** WORK REQUIRED **
I need all the entries repeated exactly as written.

(DATA FOR THE TASK begins)

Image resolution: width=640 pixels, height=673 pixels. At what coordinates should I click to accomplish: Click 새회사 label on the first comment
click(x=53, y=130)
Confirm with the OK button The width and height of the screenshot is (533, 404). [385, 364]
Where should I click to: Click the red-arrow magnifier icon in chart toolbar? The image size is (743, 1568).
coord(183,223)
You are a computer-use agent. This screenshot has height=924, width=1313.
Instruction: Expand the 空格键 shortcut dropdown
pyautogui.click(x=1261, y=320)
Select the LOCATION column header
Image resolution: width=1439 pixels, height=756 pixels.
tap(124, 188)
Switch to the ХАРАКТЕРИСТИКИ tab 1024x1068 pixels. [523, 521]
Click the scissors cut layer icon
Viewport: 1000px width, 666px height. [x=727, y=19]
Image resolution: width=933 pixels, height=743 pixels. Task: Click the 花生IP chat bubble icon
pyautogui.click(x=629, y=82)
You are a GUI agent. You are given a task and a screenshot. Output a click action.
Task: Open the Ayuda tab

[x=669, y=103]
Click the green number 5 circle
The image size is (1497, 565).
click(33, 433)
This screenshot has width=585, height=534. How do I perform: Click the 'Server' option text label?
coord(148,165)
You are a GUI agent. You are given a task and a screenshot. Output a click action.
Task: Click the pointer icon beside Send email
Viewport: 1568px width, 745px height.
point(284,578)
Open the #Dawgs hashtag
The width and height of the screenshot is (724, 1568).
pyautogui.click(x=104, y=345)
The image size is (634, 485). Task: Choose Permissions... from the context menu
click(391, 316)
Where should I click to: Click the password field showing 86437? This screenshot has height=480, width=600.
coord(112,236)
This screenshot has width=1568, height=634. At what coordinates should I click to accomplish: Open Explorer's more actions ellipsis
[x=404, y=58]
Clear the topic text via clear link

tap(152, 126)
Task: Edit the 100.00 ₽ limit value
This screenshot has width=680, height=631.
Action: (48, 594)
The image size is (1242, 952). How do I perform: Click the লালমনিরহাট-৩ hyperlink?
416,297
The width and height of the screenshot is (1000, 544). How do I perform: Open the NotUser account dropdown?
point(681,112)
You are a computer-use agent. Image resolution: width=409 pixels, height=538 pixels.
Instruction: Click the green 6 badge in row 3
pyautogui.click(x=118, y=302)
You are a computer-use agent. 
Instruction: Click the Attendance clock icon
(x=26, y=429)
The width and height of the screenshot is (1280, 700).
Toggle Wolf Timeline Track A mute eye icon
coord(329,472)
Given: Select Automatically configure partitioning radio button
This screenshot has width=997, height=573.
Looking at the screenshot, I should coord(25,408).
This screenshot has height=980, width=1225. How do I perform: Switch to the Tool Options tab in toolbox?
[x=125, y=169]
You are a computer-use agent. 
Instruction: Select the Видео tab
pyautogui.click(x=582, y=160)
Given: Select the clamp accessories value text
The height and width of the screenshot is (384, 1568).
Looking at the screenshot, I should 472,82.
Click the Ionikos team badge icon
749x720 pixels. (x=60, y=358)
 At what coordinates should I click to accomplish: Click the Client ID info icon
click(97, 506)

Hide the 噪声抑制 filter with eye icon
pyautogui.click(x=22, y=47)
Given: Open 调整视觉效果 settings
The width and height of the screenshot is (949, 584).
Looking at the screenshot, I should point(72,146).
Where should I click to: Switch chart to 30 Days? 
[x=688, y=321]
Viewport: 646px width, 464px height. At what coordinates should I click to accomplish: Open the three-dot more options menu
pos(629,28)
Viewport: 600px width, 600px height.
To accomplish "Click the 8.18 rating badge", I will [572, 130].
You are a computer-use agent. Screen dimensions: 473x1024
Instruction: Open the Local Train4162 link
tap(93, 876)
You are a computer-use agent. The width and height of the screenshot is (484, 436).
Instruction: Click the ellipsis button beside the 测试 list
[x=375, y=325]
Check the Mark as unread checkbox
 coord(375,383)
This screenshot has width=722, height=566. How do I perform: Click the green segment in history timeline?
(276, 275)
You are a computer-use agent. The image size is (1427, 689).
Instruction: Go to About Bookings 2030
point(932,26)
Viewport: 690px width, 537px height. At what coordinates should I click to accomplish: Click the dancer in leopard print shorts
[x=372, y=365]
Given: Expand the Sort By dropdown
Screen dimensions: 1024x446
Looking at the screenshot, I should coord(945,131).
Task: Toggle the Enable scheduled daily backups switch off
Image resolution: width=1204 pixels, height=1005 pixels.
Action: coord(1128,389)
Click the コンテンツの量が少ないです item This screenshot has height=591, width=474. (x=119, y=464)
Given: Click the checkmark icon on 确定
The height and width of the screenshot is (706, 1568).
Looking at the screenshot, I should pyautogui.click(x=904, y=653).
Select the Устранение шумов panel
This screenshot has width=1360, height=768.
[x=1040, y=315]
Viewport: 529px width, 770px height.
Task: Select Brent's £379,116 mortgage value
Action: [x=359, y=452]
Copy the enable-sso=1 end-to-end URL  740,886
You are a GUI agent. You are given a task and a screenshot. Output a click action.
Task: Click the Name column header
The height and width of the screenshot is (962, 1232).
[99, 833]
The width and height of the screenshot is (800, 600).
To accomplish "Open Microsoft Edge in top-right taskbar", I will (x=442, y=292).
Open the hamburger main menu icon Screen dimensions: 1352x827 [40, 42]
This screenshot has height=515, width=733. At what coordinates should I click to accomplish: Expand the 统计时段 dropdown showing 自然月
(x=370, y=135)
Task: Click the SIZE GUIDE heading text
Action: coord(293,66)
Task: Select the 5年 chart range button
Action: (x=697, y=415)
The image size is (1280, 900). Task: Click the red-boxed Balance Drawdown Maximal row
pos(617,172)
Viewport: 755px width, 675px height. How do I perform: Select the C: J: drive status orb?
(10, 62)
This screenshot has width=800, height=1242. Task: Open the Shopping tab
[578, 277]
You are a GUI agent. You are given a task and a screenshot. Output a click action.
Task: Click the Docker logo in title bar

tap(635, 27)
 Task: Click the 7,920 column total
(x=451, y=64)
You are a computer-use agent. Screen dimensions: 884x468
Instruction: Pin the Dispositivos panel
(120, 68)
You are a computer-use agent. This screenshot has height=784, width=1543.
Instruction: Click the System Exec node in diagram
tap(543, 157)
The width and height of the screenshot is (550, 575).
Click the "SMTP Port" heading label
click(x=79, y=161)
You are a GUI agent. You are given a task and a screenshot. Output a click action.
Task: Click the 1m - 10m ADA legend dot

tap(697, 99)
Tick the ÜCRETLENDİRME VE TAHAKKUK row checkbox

(DATA FOR THE TASK ends)

** EXERCISE OUTPUT **
Image resolution: width=640 pixels, height=673 pixels. At what coordinates should I click to accomplish: Click 새회사 label on the first comment
click(x=53, y=130)
Confirm with the OK button The width and height of the screenshot is (533, 404). [385, 364]
Where should I click to: Click the red-arrow magnifier icon in chart toolbar? The image size is (743, 1568).
coord(183,223)
You are a computer-use agent. This screenshot has height=924, width=1313.
Instruction: Expand the 空格键 shortcut dropdown
pyautogui.click(x=1261, y=320)
Select the LOCATION column header
Image resolution: width=1439 pixels, height=756 pixels.
tap(124, 188)
Switch to the ХАРАКТЕРИСТИКИ tab 1024x1068 pixels. [523, 521]
Click the scissors cut layer icon
Viewport: 1000px width, 666px height. [x=727, y=19]
Image resolution: width=933 pixels, height=743 pixels. Task: Click the 花生IP chat bubble icon
pyautogui.click(x=629, y=82)
You are a GUI agent. You are given a task and a screenshot. Output a click action.
Task: Open the Ayuda tab

[x=669, y=103]
Click the green number 5 circle
The image size is (1497, 565).
click(33, 433)
This screenshot has width=585, height=534. How do I perform: Click the 'Server' option text label?
coord(148,165)
You are a GUI agent. You are given a task and a screenshot. Output a click action.
Task: Click the pointer icon beside Send email
Viewport: 1568px width, 745px height.
point(284,578)
Open the #Dawgs hashtag
The width and height of the screenshot is (724, 1568).
pyautogui.click(x=104, y=345)
The image size is (634, 485). Task: Choose Permissions... from the context menu
click(391, 316)
Where should I click to: Click the password field showing 86437? This screenshot has height=480, width=600.
coord(112,236)
This screenshot has width=1568, height=634. At what coordinates should I click to accomplish: Open Explorer's more actions ellipsis
[x=404, y=58]
Clear the topic text via clear link

tap(152, 126)
Task: Edit the 100.00 ₽ limit value
This screenshot has width=680, height=631.
Action: (48, 594)
The image size is (1242, 952). How do I perform: Click the লালমনিরহাট-৩ hyperlink?
416,297
The width and height of the screenshot is (1000, 544). How do I perform: Open the NotUser account dropdown?
point(681,112)
You are a computer-use agent. Image resolution: width=409 pixels, height=538 pixels.
Instruction: Click the green 6 badge in row 3
pyautogui.click(x=118, y=302)
You are a computer-use agent. 
Instruction: Click the Attendance clock icon
(x=26, y=429)
The width and height of the screenshot is (1280, 700).
Toggle Wolf Timeline Track A mute eye icon
coord(329,472)
Given: Select Automatically configure partitioning radio button
This screenshot has width=997, height=573.
Looking at the screenshot, I should coord(25,408).
This screenshot has height=980, width=1225. How do I perform: Switch to the Tool Options tab in toolbox?
[x=125, y=169]
You are a computer-use agent. 
Instruction: Select the Видео tab
pyautogui.click(x=582, y=160)
Given: Select the clamp accessories value text
The height and width of the screenshot is (384, 1568).
Looking at the screenshot, I should 472,82.
Click the Ionikos team badge icon
749x720 pixels. (x=60, y=358)
 At what coordinates should I click to accomplish: Click the Client ID info icon
click(97, 506)

Hide the 噪声抑制 filter with eye icon
pyautogui.click(x=22, y=47)
Given: Open 调整视觉效果 settings
The width and height of the screenshot is (949, 584).
Looking at the screenshot, I should point(72,146).
Where should I click to: Switch chart to 30 Days? 
[x=688, y=321]
Viewport: 646px width, 464px height. At what coordinates should I click to accomplish: Open the three-dot more options menu
pos(629,28)
Viewport: 600px width, 600px height.
To accomplish "Click the 8.18 rating badge", I will [572, 130].
You are a computer-use agent. Screen dimensions: 473x1024
Instruction: Open the Local Train4162 link
tap(93, 876)
You are a computer-use agent. The width and height of the screenshot is (484, 436).
Instruction: Click the ellipsis button beside the 测试 list
[x=375, y=325]
Check the Mark as unread checkbox
 coord(375,383)
This screenshot has width=722, height=566. How do I perform: Click the green segment in history timeline?
(276, 275)
You are a computer-use agent. The image size is (1427, 689).
Instruction: Go to About Bookings 2030
point(932,26)
Viewport: 690px width, 537px height. At what coordinates should I click to accomplish: Click the dancer in leopard print shorts
[x=372, y=365]
Given: Expand the Sort By dropdown
Screen dimensions: 1024x446
Looking at the screenshot, I should coord(945,131).
Task: Toggle the Enable scheduled daily backups switch off
Image resolution: width=1204 pixels, height=1005 pixels.
Action: coord(1128,389)
Click the コンテンツの量が少ないです item This screenshot has height=591, width=474. (x=119, y=464)
Given: Click the checkmark icon on 确定
The height and width of the screenshot is (706, 1568).
Looking at the screenshot, I should pyautogui.click(x=904, y=653).
Select the Устранение шумов panel
This screenshot has width=1360, height=768.
[x=1040, y=315]
Viewport: 529px width, 770px height.
Task: Select Brent's £379,116 mortgage value
Action: [x=359, y=452]
Copy the enable-sso=1 end-to-end URL  740,886
You are a GUI agent. You are given a task and a screenshot. Output a click action.
Task: Click the Name column header
The height and width of the screenshot is (962, 1232).
[99, 833]
The width and height of the screenshot is (800, 600).
To accomplish "Open Microsoft Edge in top-right taskbar", I will (x=442, y=292).
Open the hamburger main menu icon Screen dimensions: 1352x827 [40, 42]
This screenshot has height=515, width=733. At what coordinates should I click to accomplish: Expand the 统计时段 dropdown showing 自然月
(x=370, y=135)
Task: Click the SIZE GUIDE heading text
Action: coord(293,66)
Task: Select the 5年 chart range button
Action: (x=697, y=415)
The image size is (1280, 900). Task: Click the red-boxed Balance Drawdown Maximal row
pos(617,172)
Viewport: 755px width, 675px height. How do I perform: Select the C: J: drive status orb?
(10, 62)
This screenshot has width=800, height=1242. Task: Open the Shopping tab
[578, 277]
You are a GUI agent. You are given a task and a screenshot. Output a click action.
Task: Click the Docker logo in title bar

tap(635, 27)
 Task: Click the 7,920 column total
(x=451, y=64)
You are a computer-use agent. Screen dimensions: 884x468
Instruction: Pin the Dispositivos panel
(120, 68)
You are a computer-use agent. This screenshot has height=784, width=1543.
Instruction: Click the System Exec node in diagram
tap(543, 157)
The width and height of the screenshot is (550, 575).
Click the "SMTP Port" heading label
click(x=79, y=161)
You are a GUI agent. You are given a task and a screenshot. Output a click action.
Task: Click the 1m - 10m ADA legend dot

tap(697, 99)
Tick the ÜCRETLENDİRME VE TAHAKKUK row checkbox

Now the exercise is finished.